* Your goal *
Set down all the records below, word for word.

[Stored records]
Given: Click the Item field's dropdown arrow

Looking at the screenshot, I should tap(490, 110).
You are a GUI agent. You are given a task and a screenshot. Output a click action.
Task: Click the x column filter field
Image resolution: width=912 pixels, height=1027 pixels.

* Exercise solution *
Given: Click the Item field's dropdown arrow

Looking at the screenshot, I should tap(490, 110).
You are a GUI agent. You are given a task and a screenshot. Output a click action.
Task: Click the x column filter field
Image resolution: width=912 pixels, height=1027 pixels.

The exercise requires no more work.